RECORDS TO PROCESS »
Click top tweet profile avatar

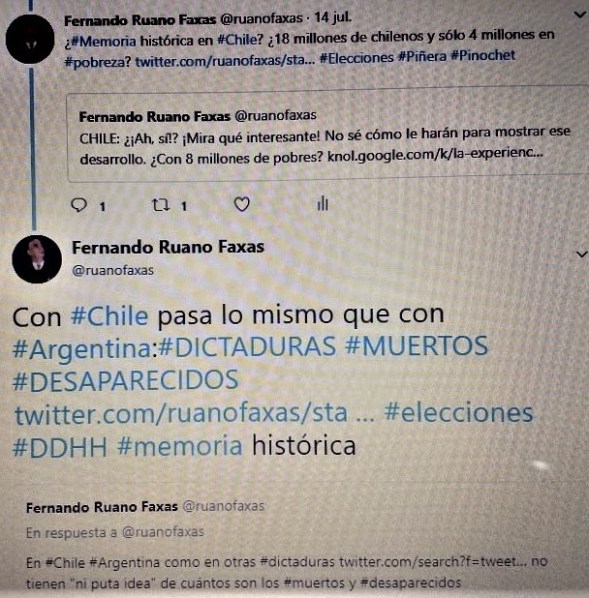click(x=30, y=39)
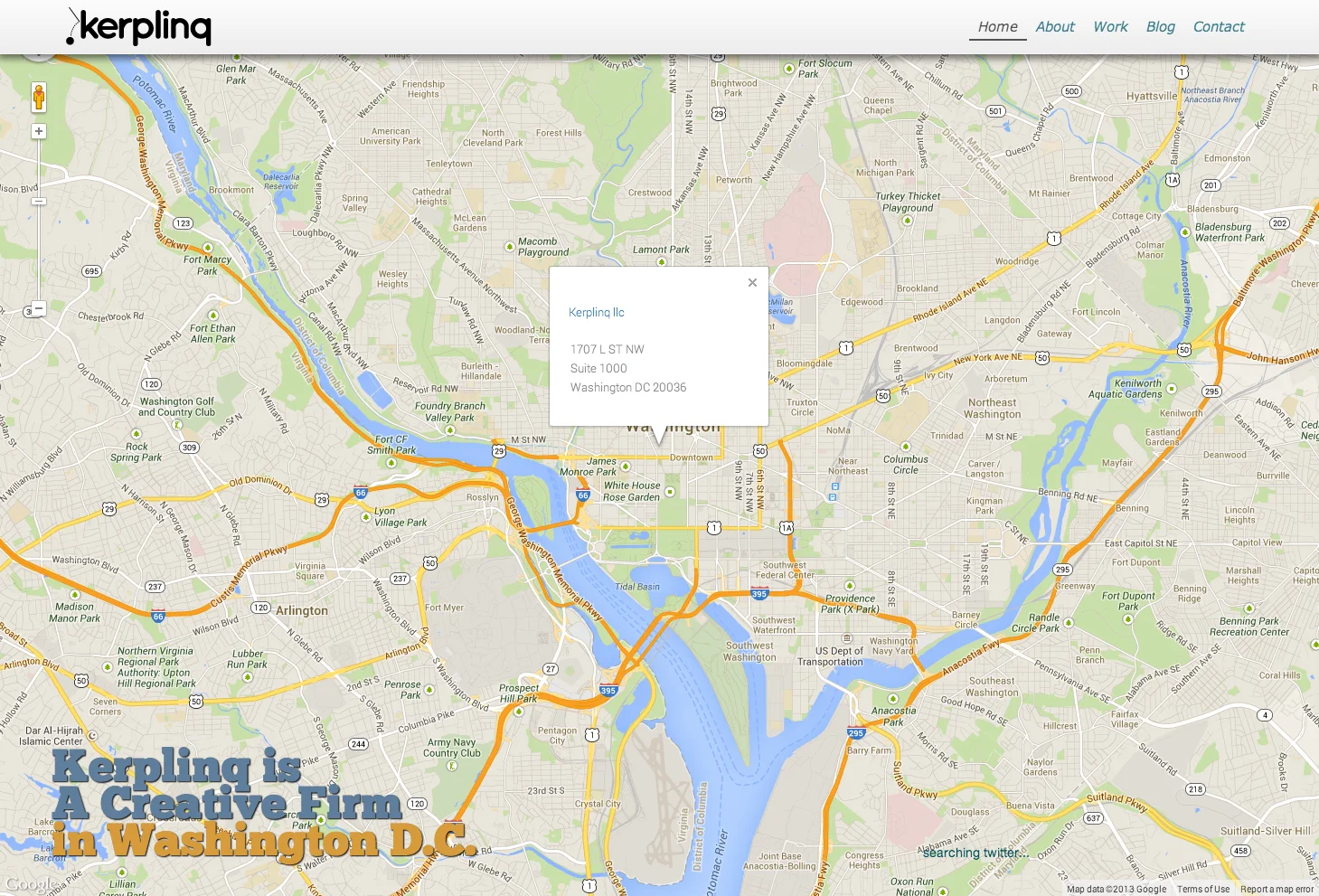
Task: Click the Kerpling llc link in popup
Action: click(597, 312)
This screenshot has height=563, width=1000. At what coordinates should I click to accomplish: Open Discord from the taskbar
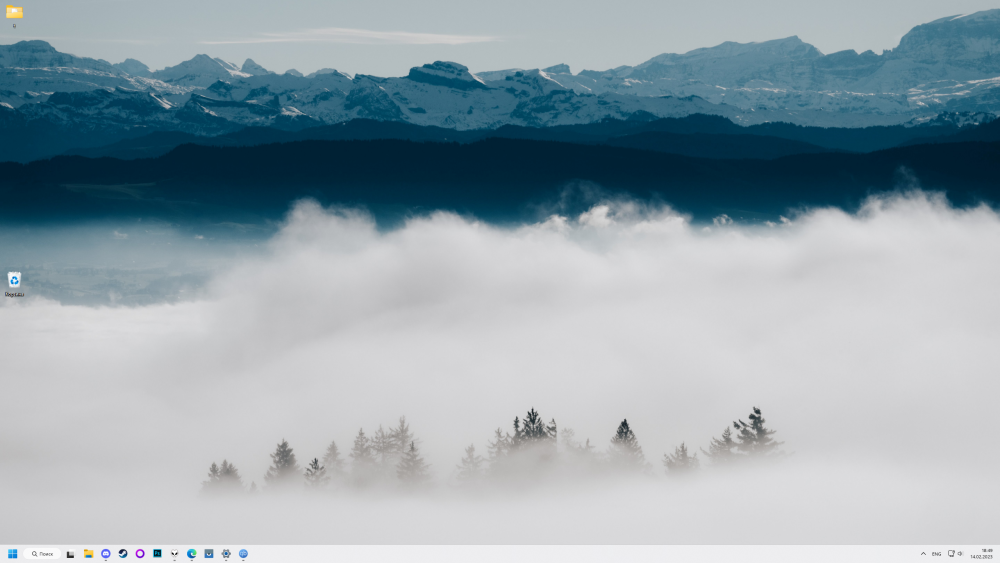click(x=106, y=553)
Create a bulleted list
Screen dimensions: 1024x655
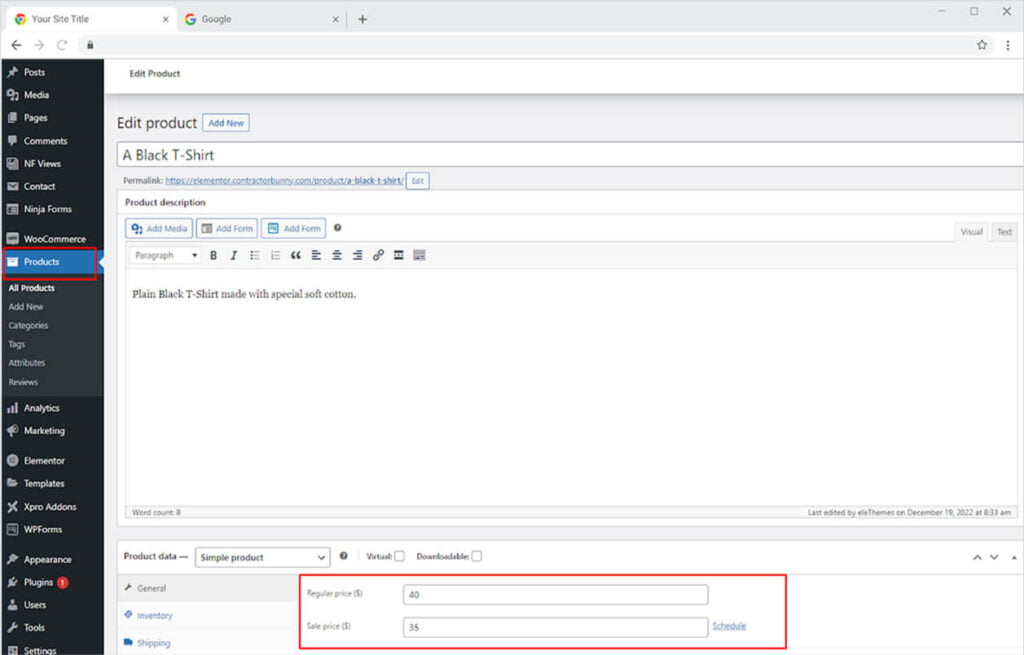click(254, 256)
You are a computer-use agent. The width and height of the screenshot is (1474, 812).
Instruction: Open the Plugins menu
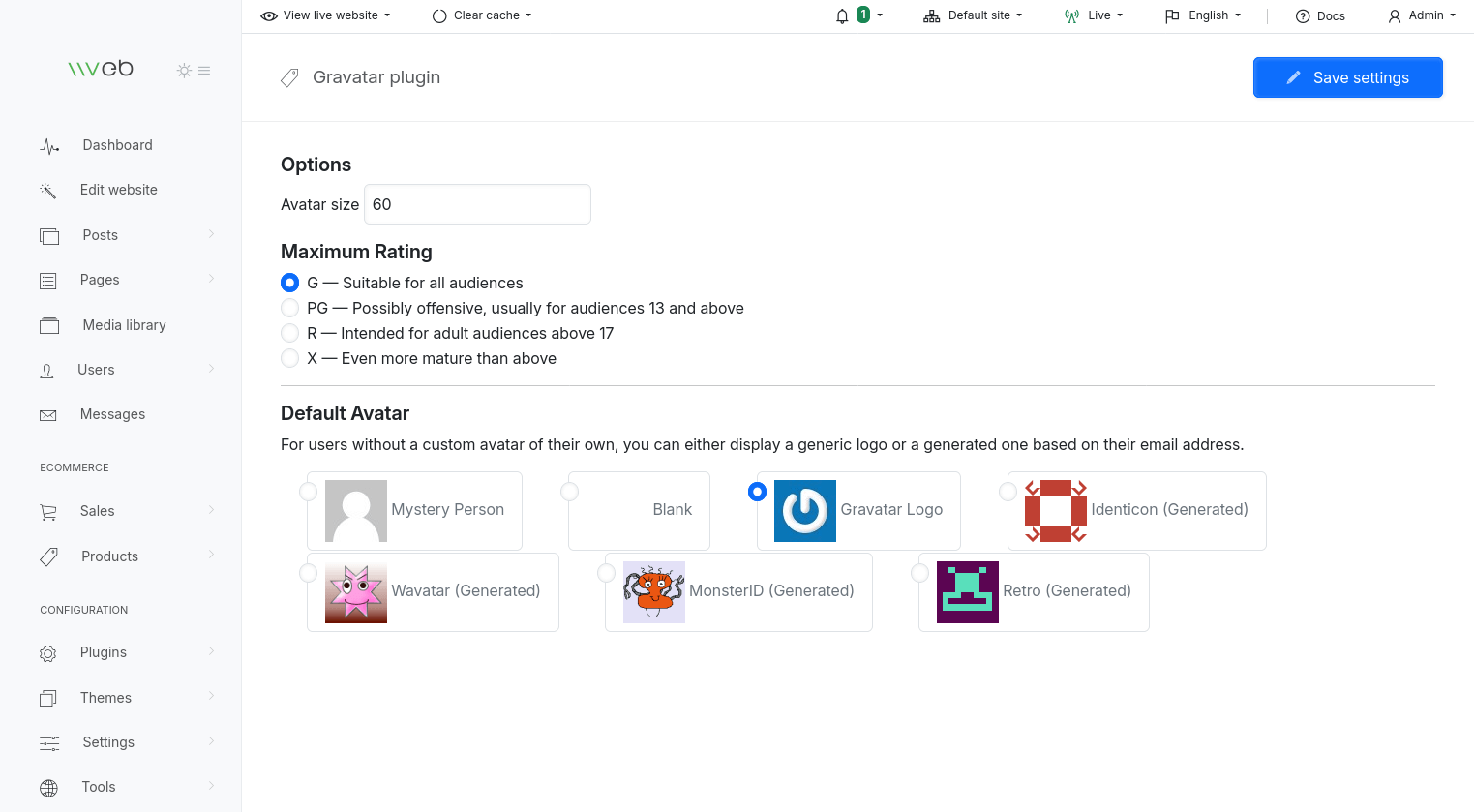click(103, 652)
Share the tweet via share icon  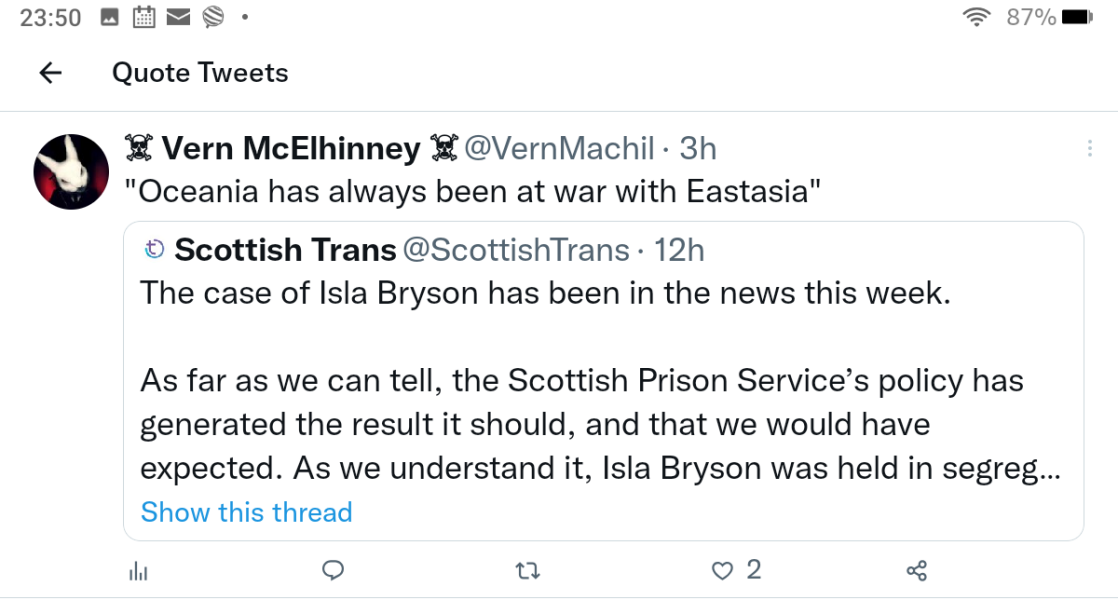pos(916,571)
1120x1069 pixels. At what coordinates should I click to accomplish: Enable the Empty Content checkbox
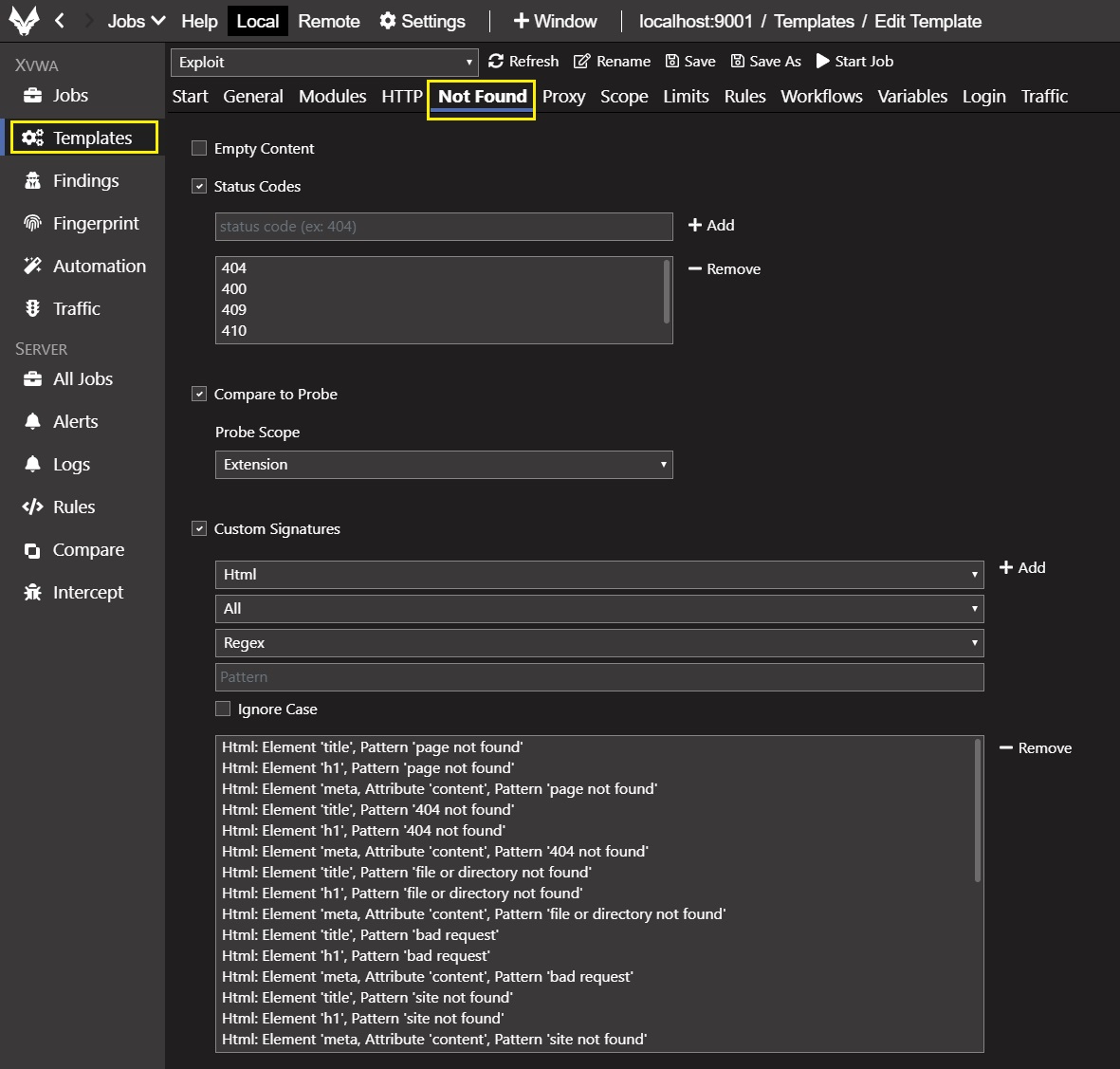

PROMPT »
Set down exactly and only the lines from the start of the entries above through the line containing "You are a computer-use", both ends included, omitting the pictures.

RESPONSE TO THIS EXERCISE »
Click top tweet profile avatar

click(x=30, y=39)
Task: Click the Kerpling llc link in popup
Action: click(597, 312)
This screenshot has height=563, width=1000. At what coordinates should I click to accomplish: Open Discord from the taskbar
click(x=106, y=553)
Create a bulleted list
Screen dimensions: 1024x655
click(254, 256)
You are a computer-use agent. The width and height of the screenshot is (1474, 812).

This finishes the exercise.